Le président de la commission, le député Yaakov Asher, a déclaré après le vote de mardi que « cette loi est essentiellement bonne. La Knesset sera renforcée et sera aussi puissante qu’elle devrait l’être ».

La réunion du cabinet du nouveau gouvernement organisée salle Chagall, à la Knesset de Jérusalem, le 24 mai 2020 (Crédit : ABIR SULTAN / POOL / AFP)

La proposition tire son nom de la législation norvégienne qui impose à tous les ministres du gouvernement de démissionner de leur siège au Parlement. Ce processus vise à créer une séparation des pouvoirs entre l’exécutif et le législatif.

La version israélienne, cependant, est principalement une réponse à ce que beaucoup considèrent comme une Knesset à court terme, avec un nombre important de sièges parlementaires effectivement inactifs parce que leurs titulaires sont membres du gouvernement.

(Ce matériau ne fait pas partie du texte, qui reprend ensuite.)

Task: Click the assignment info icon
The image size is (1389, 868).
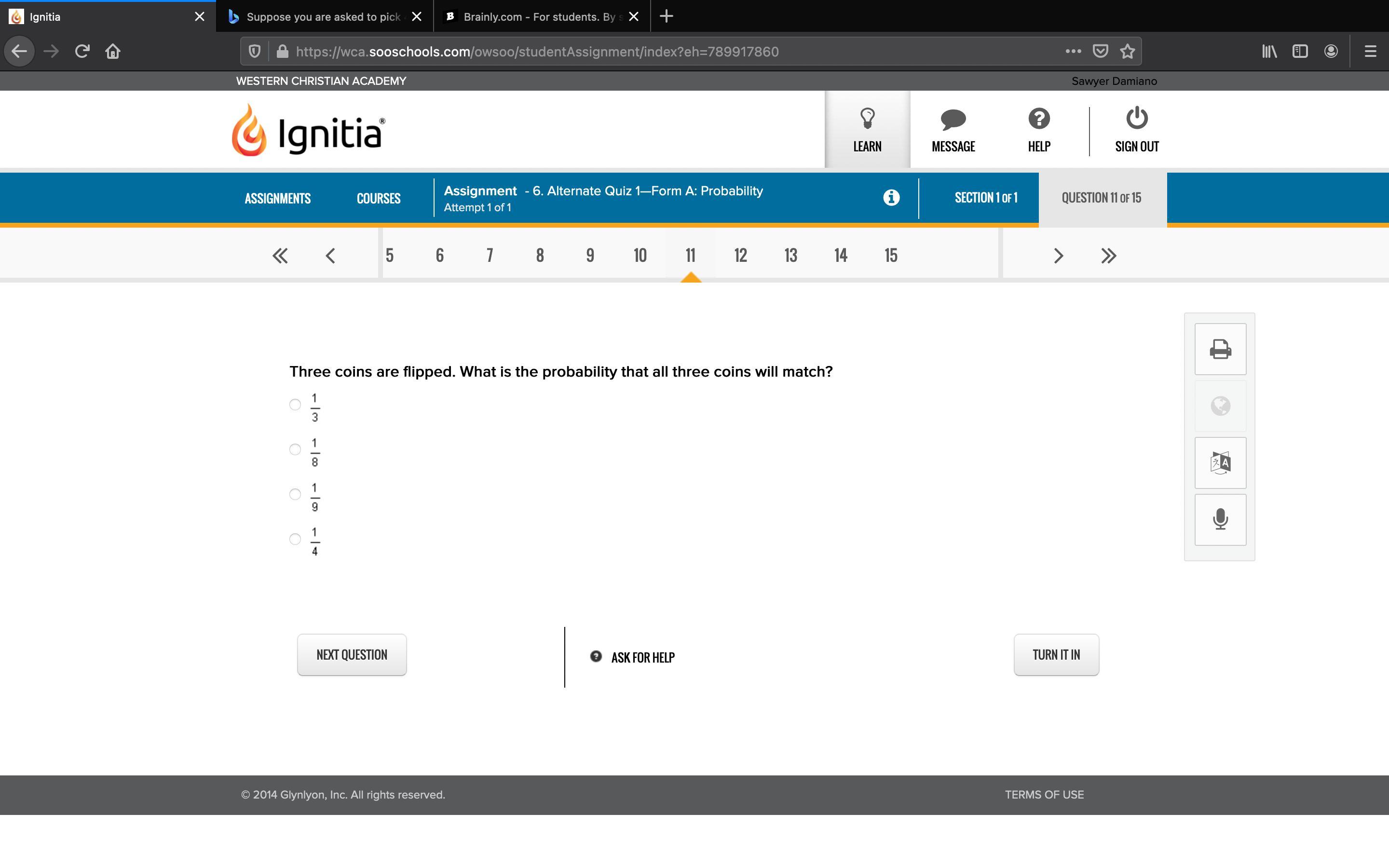Action: coord(891,198)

En vertu de la législation actuelle, les ministres en exercice sont sévèrement limités dans leurs fonctions de députés. Ils ne sont pas autorisés à exercer les fonctions de président ou de vice-président, à siéger dans les commissions ou même à proposer des projets de loi.

L’accord de coalition conclu entre Benjamin Netanyahu et Benny Gantz a mis fin à plus d’un an d’impasse politique lorsque le gouvernement le plus riche en ministres de l’histoire d’Israël a prêté serment le mois dernier. De nouveaux postes ministériels ont été créés pour accueillir les 33 ministres – plus d’un quart des 120 députés de la Knesset.

Le coût des frais généraux du nouveau gouvernement a été estimé à un milliard de shekels (255 millions d’euros) sur une période de trois ans. Nombreux sont ceux qui ont accusé le gouvernement d’être trop coûteux à un moment où l’économie est ravagée par la pandémie de Covid-19.

Parmi les nouveaux postes créés au début de ce mois, on trouve celui de Premier ministre d’alternance, qui sera occupé par le ministre de la Défense Gantz pendant 18 mois et reviendra ensuite à Netanyahu dans le cadre d’un accord de partage du pouvoir destiné à lui permettre de conserver le titre de Premier ministre même après avoir quitté le poste.

Ont également vu le jour : les ministères des Ressources en eau et de l’Enseignement supérieur, un ministère de l’Autonomisation des communautés, un cyber-ministère et un ministère des Implantations.